My Woodhouse Economics

Tagbo Egwuonwu
Tagbo Egwuonwu
 
Tagbo Egwuonwu came to Woodhouse from Finchley Catholic High School and lives in Mill Hill. He studied economics, history and English literature at A level and graduated in 2018 with A*AA. He is currently at Warwick University studying Law.
 
He spoke to us during his second year of A levels...
 
“I wanted to move forward with my education. I felt like I was sitting still at school and needed a new experience… to meet new people in a new environment… in order to mold me and develop life skills. I wanted to challenge myself. Woodhouse really appealed to me, it’s kind of formal and informal at the same time and an interesting place to learn.
 
I like economics because it’s literally the study of how we live our lives.
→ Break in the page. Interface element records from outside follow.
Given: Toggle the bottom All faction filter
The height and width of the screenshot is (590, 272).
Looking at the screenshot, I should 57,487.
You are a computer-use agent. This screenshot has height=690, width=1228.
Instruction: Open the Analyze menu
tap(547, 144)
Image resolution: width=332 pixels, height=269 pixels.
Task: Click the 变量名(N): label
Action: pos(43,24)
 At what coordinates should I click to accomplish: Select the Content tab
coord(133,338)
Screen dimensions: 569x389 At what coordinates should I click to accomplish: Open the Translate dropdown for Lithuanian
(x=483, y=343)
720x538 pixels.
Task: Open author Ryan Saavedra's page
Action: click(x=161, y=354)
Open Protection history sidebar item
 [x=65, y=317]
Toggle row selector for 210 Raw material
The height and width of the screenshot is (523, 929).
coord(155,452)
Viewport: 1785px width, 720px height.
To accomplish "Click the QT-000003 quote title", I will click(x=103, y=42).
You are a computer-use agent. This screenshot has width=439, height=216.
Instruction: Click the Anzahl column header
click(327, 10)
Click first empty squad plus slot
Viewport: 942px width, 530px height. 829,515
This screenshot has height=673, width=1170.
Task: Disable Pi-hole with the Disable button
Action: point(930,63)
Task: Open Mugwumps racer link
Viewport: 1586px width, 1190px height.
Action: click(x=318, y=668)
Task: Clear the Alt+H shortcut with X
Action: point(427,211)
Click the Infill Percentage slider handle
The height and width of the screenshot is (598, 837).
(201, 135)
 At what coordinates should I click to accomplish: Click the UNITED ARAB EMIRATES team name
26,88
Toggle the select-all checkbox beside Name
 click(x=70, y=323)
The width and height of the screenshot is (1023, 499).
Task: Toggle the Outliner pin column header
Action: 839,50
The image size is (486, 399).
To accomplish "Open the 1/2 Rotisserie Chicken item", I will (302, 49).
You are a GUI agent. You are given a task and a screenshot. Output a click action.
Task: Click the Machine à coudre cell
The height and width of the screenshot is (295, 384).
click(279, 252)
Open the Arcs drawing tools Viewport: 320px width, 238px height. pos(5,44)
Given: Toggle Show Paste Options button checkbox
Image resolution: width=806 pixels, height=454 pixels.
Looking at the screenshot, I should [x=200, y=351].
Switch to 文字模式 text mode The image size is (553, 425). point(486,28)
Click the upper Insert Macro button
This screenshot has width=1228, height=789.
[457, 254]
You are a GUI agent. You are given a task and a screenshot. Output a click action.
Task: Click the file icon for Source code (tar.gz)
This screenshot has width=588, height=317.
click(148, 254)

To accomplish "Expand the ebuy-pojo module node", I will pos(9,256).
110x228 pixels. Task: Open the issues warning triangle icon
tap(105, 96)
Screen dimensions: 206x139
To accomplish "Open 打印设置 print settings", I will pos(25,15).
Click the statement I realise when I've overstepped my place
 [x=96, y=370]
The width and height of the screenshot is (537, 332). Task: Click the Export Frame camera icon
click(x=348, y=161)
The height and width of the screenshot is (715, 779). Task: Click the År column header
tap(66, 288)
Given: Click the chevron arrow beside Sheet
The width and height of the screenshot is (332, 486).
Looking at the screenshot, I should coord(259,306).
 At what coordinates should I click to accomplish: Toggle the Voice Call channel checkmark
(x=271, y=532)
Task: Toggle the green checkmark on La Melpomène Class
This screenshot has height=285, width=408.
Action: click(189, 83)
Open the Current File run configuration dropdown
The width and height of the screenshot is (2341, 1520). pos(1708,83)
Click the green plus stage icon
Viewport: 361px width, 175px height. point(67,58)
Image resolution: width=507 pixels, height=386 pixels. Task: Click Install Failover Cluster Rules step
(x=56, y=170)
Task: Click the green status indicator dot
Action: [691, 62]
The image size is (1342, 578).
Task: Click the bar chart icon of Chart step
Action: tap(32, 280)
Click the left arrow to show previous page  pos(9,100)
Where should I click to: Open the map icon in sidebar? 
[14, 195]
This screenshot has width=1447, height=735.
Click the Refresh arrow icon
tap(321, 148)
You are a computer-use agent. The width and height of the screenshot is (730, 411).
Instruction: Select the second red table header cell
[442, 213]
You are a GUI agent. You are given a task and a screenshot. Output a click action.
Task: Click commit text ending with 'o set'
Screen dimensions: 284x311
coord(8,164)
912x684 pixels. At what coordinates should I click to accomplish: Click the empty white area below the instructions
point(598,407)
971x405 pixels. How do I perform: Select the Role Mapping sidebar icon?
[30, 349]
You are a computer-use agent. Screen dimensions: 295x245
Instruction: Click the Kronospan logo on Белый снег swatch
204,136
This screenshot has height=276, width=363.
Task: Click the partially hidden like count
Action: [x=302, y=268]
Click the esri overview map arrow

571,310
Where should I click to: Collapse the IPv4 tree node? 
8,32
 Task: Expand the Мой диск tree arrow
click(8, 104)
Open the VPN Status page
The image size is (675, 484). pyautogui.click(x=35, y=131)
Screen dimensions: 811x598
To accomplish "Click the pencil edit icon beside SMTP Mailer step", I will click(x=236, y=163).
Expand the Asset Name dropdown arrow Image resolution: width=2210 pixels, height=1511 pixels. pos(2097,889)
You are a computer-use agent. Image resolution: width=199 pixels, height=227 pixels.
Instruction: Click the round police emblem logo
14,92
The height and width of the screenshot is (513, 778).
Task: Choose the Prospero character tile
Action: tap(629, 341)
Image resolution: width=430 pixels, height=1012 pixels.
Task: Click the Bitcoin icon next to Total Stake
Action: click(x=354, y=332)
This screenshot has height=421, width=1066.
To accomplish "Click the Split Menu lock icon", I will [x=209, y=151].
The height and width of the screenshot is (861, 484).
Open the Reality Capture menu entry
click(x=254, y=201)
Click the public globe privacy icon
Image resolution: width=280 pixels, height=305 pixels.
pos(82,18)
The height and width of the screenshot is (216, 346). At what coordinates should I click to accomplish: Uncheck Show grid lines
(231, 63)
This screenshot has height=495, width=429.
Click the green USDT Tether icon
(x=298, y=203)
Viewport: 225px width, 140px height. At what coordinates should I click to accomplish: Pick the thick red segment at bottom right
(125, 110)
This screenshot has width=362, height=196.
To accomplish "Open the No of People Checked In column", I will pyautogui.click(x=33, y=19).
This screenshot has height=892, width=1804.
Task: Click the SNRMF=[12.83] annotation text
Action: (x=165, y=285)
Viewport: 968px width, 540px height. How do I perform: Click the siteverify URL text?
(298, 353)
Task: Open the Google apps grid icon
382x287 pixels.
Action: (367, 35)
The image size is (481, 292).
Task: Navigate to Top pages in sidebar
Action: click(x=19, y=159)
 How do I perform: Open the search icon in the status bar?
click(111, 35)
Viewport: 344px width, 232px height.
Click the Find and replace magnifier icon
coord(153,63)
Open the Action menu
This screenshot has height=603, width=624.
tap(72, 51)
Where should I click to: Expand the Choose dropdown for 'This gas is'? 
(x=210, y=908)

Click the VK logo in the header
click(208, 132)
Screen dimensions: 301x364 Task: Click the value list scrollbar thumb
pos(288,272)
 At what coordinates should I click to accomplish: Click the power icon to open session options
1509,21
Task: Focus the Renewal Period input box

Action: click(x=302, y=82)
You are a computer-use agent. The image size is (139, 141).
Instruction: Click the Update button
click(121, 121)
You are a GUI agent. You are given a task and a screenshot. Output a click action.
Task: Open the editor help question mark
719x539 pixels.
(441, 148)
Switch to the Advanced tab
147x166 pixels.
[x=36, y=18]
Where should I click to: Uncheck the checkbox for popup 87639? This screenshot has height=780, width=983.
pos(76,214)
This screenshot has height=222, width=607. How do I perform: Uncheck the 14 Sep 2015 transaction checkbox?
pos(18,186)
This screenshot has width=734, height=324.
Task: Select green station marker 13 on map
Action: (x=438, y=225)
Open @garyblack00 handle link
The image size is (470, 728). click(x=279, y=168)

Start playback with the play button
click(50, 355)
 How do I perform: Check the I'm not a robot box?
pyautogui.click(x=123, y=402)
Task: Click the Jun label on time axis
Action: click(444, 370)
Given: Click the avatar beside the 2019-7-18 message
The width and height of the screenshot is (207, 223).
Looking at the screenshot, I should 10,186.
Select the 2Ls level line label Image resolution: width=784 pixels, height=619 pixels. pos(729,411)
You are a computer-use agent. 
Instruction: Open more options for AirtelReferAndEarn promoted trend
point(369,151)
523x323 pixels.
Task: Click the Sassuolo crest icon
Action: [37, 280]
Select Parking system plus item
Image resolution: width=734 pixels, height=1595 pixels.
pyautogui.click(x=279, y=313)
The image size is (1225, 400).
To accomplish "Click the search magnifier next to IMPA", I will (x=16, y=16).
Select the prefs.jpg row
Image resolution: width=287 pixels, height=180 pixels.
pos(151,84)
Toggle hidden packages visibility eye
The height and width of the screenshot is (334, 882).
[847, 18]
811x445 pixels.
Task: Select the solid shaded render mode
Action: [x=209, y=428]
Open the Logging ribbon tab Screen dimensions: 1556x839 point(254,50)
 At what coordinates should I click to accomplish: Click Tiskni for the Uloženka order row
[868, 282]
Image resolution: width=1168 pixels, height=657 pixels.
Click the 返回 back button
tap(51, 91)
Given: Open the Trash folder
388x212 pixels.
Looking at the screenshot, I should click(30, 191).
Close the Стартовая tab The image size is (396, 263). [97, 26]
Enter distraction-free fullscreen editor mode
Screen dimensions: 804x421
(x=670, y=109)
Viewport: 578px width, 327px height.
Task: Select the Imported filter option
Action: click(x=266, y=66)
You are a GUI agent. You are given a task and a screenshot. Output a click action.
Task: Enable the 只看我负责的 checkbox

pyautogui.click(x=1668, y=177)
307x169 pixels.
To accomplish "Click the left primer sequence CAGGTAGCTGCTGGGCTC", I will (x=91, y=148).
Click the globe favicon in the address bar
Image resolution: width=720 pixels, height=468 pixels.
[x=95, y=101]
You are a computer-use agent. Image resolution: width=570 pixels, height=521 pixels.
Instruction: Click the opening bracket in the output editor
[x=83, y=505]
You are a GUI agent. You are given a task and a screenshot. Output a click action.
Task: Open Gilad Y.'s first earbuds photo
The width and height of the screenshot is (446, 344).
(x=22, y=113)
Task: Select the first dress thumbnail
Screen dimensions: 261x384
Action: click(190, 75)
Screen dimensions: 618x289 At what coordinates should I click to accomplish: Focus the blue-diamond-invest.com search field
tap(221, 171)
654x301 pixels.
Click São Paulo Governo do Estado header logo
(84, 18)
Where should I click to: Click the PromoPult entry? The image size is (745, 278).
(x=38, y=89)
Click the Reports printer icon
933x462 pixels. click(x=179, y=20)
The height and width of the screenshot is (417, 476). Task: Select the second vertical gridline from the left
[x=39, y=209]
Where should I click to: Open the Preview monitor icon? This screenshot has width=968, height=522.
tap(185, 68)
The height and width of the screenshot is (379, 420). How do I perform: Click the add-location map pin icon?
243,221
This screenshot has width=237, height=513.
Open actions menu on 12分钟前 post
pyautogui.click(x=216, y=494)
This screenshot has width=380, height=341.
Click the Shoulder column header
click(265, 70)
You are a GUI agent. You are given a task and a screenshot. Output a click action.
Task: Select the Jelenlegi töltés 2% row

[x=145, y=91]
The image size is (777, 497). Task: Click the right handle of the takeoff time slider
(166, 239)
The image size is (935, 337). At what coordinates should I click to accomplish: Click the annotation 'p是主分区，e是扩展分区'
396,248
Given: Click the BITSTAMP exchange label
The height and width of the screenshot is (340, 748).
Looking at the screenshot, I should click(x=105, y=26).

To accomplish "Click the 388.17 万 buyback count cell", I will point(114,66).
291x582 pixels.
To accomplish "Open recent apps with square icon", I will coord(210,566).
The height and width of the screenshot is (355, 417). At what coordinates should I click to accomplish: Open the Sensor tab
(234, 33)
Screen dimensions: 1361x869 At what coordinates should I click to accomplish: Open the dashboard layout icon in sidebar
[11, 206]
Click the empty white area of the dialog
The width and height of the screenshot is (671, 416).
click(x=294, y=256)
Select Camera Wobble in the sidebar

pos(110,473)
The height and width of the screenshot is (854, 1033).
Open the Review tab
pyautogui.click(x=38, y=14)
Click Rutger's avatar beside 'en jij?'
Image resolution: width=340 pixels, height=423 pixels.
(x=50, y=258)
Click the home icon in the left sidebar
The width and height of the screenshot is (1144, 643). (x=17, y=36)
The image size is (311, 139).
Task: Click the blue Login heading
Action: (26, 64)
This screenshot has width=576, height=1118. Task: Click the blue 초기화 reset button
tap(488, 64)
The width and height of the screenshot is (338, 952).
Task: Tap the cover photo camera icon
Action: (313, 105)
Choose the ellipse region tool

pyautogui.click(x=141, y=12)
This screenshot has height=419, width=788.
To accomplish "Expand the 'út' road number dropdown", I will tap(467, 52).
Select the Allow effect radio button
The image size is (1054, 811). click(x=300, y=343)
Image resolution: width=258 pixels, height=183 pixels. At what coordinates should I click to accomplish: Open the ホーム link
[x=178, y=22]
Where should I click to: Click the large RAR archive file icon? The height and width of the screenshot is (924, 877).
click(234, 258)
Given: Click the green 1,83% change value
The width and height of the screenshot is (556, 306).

Everything we consume is a product of economics – and I want to delve deeper and understand the economic factors and variables that affect us.
 
I did business studies at GCSE and some parts, like ‘economies of scale’ are continued on in to economics A level. The subject is maths inclined and you will have to use formulae to find out profits, revenue or costs – it’s very graph and table based –so it’s helpful to have a background in maths.
 
What I most like is that the lessons are varied. Sometimes lessons are led from the front with us taking notes and learning an aspect the syllabus. If it’s a complicated area we do a lot of group activities, study questions and a lot of research. A significant part of the course is research – getting some insight before we go through it in the lesson – I find that very different method of learning than I’ve been used to. We also read articles in the Economist and other publications.
 
Last year we had a project to make a video about a specific topic, and my group did a comedy drama sketch about ‘perfect and imperfect knowledge’ and the difference between the parties. I operated the camera and our story was about a guy selling dodgy phones. It was a fun way to remember the concept.
 
We definitely have access to good resources online and teachers flag up where to find them via regular emails, they are very helpful. Recently I emailed my teacher about my homework and they replied in a matter of minutes! So efficient.
 
A level is way more intensive. From the start we had assemblies telling us A level was harder than GCSE, but I didn’t really believe it because at GCSE you can get away with slacking a bit and catch up – but this was a massive jump for me and kind of a shock at first. I had to step up and realise ‘there’s a lot do now’. I now understand the mistakes I’ve made in the past and I feel like I’m much more stable when it comes to handling my work.
 
I took art for enrichment and found drawing vases of flowers quite relaxing and a contrast to the chaos and stress of my A levels. At home, I used to draw a lot, but now like to use graphic design software and Photoshop to make digital graphics. I’m honing my design skills as they may be useful in the future – building businesses, websites and brands.
 
I also took law workshops where we staged a mock trial, went on a trip to the Old Bailey and had a guest speaker talk about law at university – useful stuff.
 
I’m going to study law at university and have applied to UCL, Oxford and Warwick. I plan to work in corporate law, so economics is definitely relevant to my degree and career path.
 
Woodhouse is a great place, but you don’t want to delude yourself… You may think college is great for socializing, and it is, but realise it’s also a very intense place to learn and for good reason – that’s why it’s one of the best sixth form colleges in the country. I really recommend it. I feel like I’ve matured as a person and am more confident which is an important skill to have in the outside world.